Teachers: GCE A-level

(asked on 23rd March 2016) - View Source

Question to the Department for Education:

To ask the Secretary of State for Education, what evidence her Department holds on the relationship between the A-level grades achieved by prospective teachers and their later performance in the classroom.


Answered by
Nick Gibb Portrait
Nick Gibb
This question was answered on 11th April 2016

Evidence, including a seminal McKinsey study from 2007 (How the world’s best-performing schools come out on top), shows that teacher quality and impact cannot be predicted by a single factor such as A-Level grades, but result from a complex combination of factors including academic achievement combined with characteristics and attributes such as communication skills, willingness to learn and motivation to teach.

The Teachers’ Standards, developed by a group of leading teachers and heads, clearly define the core elements of effective teaching – including strong subject knowledge and the promotion of scholarship, as well as skills such as classroom management.
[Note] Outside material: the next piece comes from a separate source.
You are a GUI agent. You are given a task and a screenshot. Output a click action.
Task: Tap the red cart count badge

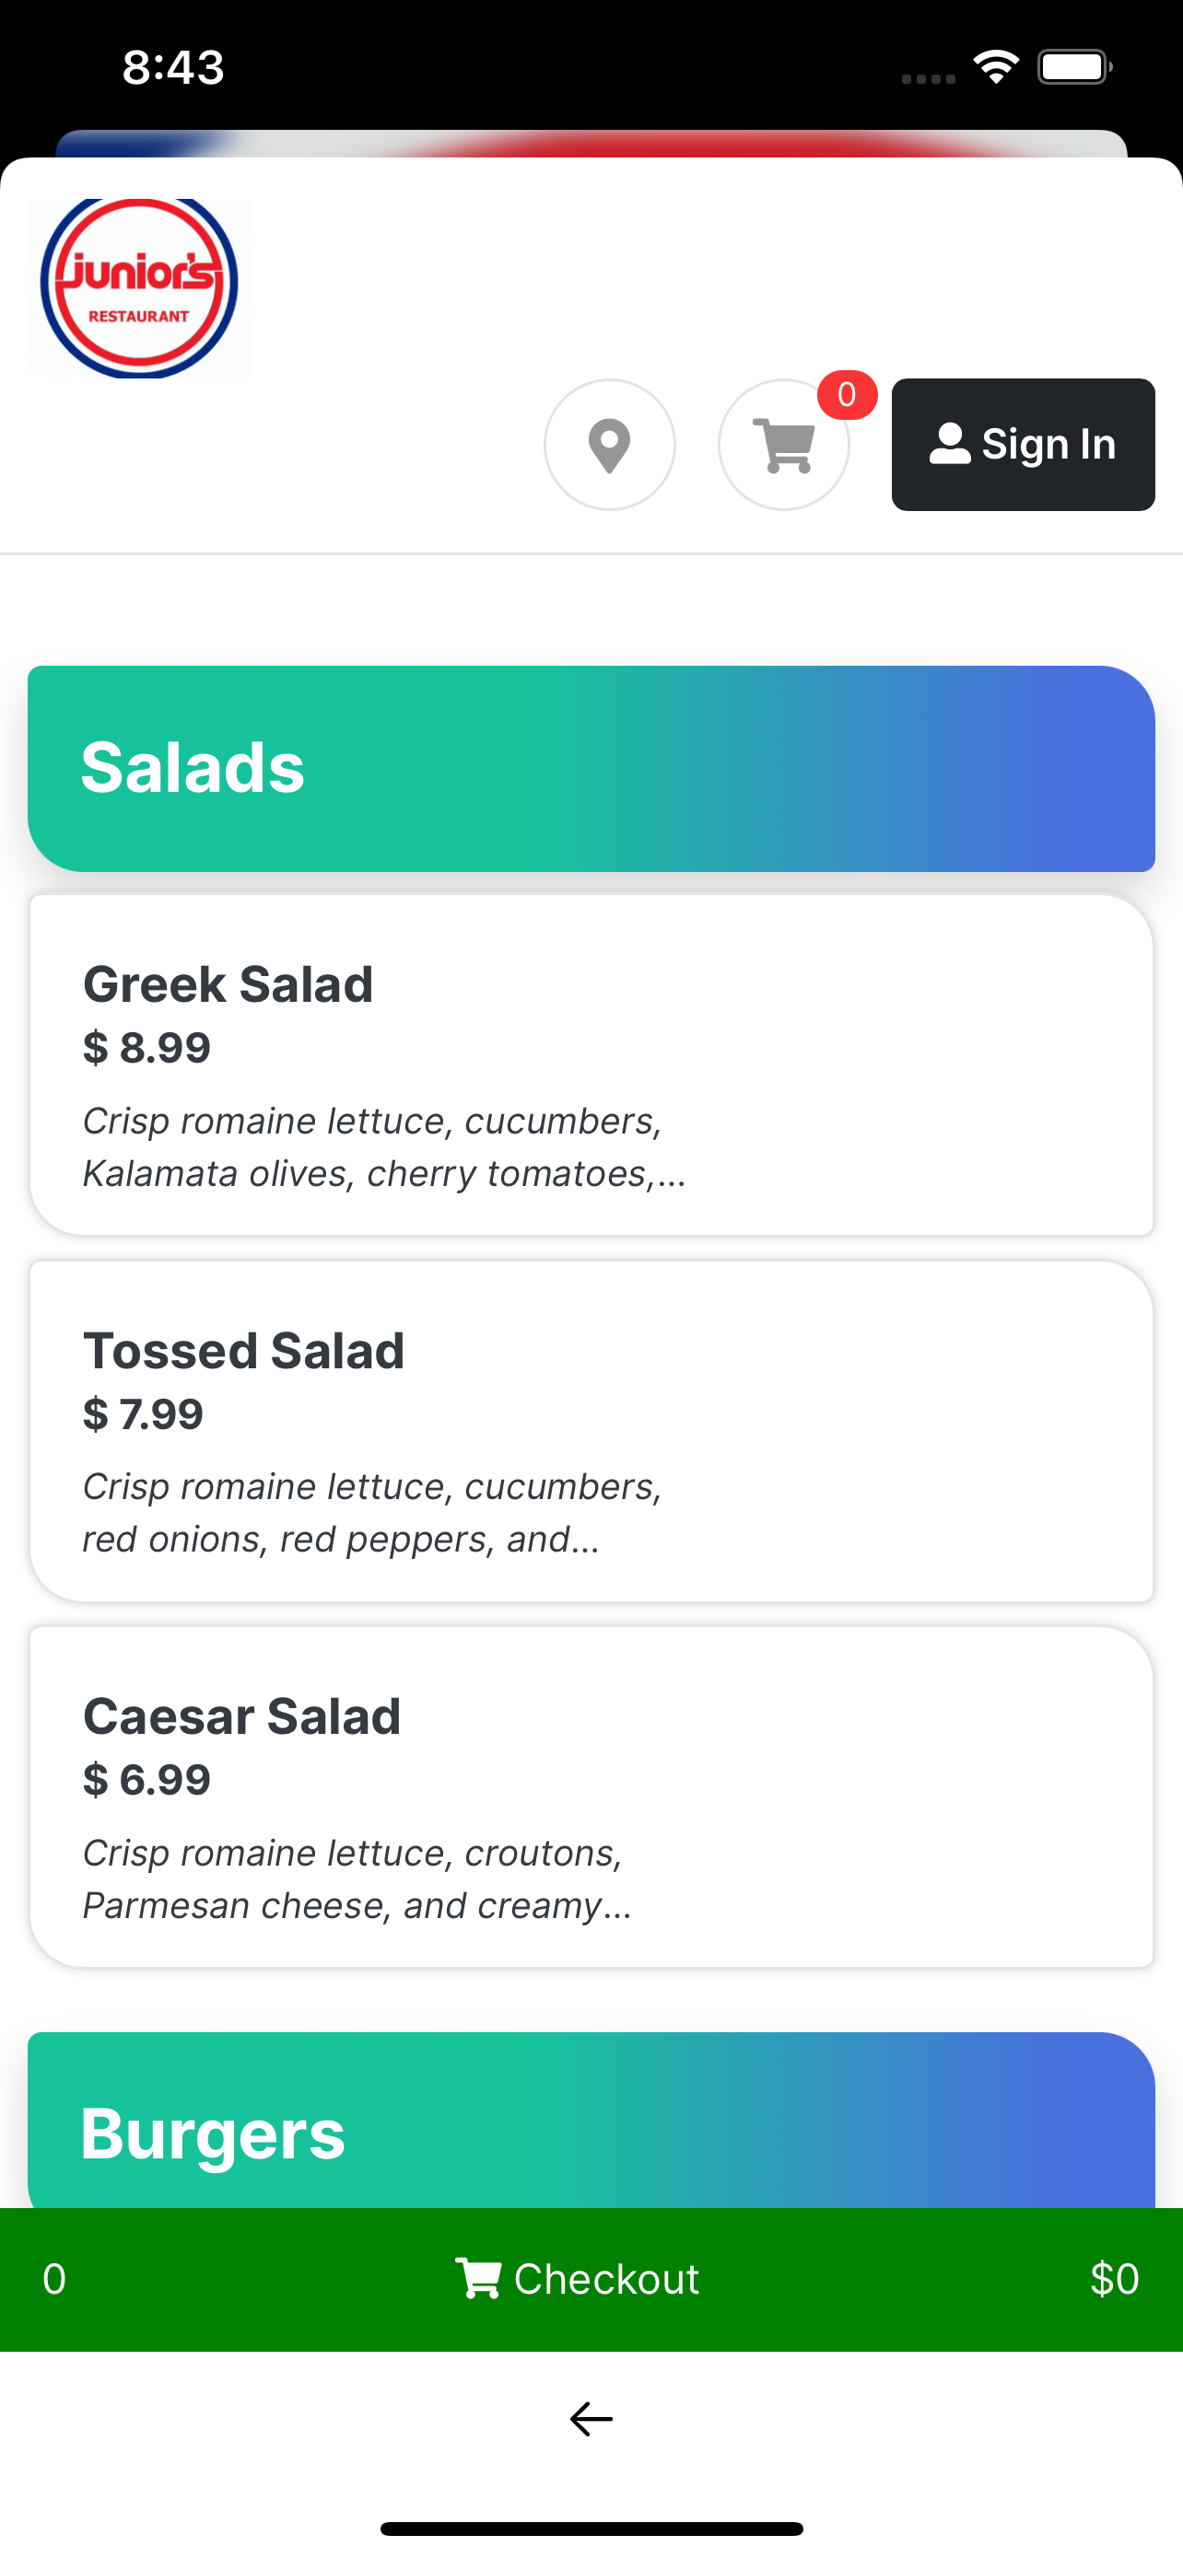point(846,395)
All new teachers must demonstrate that they are meeting the standards at the end of their initial training.

It is important that providers of initial teacher training are able to select and recruit candidates on the basis of their potential and their academic achievement to date; this is why we are giving schools much greater say in recruiting and training candidates who can be successful in the classroom. This year, over half of all postgraduate trainees are coming through school-led routes.